No Fresh Milk? Use Powdered or UHT Instead
If you don’t have fresh milk you can use powdered milk or UHT to make your milk kefir. We tested both ways recently and they do ferment.
BUT because most milk powder is skimmed milk powder we recommend using more powder to make your milk up than the instructions recommend. As soon as you can, refresh your kefir in regular full fat fresh milk.
UHT – ultra high temperature pasteurised milk, which has a long shelf life and doesn’t need refrigerating before opening can also be used to make kefir.
How to make milk kefir
- 50 g (0.25 cups) kefir grains (you can use up to 100g)
- 1 lt (4 cups) milk (we get best results from full fat milk)
- Add kefir grains to the milk, in a large bowl. Cover loosely and leave on a kitchen countertop.
- After about 24 hours (or longer, if weather is cool. say under 20C), when the kefir has thickened, it's ready. Sieve out grains from fermented kefir. Push the kefir through the sieve with a spatula. Scrape kefir from the outside of the sieve – don't let any go to waste!
- Transfer the kefir to a jug for storage in the fridge, or use immediately. Leave about 2.5cm/1" at the top of the jug for the kefir to expand.
- Drink or use kefir right away, or it will keep in the fridge for up to a week. Or add flavourings for a secondary fermentation.
- Add grains to fresh milk to start the next batch of kefir, or store just covered in milk in the fridge.
- Makes one litre, but it’s easy to make more or less: just adjust the amount of milk you use, and then use kefir grains that weigh a total of 5 and 10% of the weight of milk.
- Once made, kefir will get thicker and more sour as it keeps in the fridge.
- Separation is natural: just stir before using.
- Timings for the fermentation will vary according to room temperature and how much kefir grain you use. It will take about 24 hours at temp of around 20°C/70°F.
- Nutrition information is per 100ml of kefir made with full-fat dairy milk.

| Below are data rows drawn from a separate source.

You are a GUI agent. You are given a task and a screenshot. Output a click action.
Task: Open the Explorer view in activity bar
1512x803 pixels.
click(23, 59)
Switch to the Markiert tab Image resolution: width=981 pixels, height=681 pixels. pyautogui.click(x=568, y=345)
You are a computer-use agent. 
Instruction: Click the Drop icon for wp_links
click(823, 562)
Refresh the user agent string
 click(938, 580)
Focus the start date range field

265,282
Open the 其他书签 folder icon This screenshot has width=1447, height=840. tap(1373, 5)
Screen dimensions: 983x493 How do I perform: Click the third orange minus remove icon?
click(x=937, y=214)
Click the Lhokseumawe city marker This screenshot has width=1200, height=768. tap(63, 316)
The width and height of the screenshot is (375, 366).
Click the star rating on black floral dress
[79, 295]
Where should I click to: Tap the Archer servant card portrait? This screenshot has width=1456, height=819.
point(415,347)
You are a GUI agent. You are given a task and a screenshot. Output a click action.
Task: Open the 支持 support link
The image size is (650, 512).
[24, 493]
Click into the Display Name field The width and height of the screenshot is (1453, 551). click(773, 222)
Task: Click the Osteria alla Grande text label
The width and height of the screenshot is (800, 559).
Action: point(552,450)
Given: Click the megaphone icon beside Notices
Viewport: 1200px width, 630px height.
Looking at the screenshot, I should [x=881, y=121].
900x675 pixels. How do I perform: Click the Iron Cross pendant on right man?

- If you’re not making kefir for a while, store the grains in the fridge covered in milk. The milk will become thick and jelly-like. To make a fresh batch of kefir, rinse the grains under running water and add to fresh milk as normal. This batch may take a little longer than before, but after a few batches, the grains will be behaving as normal.
- Kefir and kefir grains have as slightly sour but fresh smell. If either smells funky, discard grains and kefir, and start from scratch with new grains.
- If you want to make it paleo, you can use coconut milk. But keep the kefir healthy by making milk kefir once per three times you use coconut milk.